**What needs to be done**
Scan the listing below for the word "width" and copy every line where it occurs.

**Data under study**
§
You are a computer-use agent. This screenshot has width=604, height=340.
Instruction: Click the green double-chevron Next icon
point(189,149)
§
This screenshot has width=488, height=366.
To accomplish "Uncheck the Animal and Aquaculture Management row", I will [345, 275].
§
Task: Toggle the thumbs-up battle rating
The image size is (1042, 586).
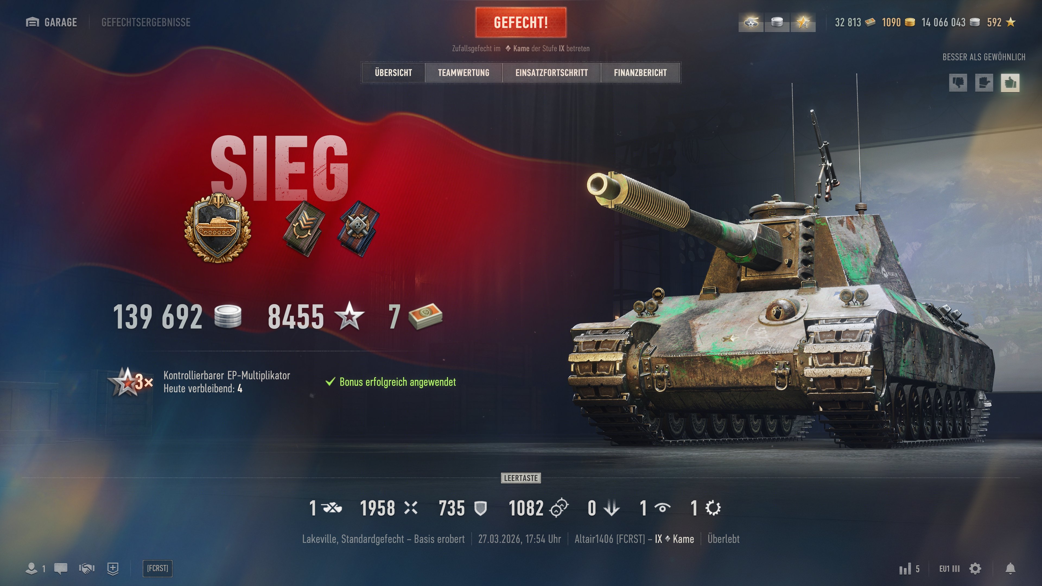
§
**Answer space**
You are a computer-use agent. This screenshot has width=604, height=340.
This screenshot has width=488, height=366.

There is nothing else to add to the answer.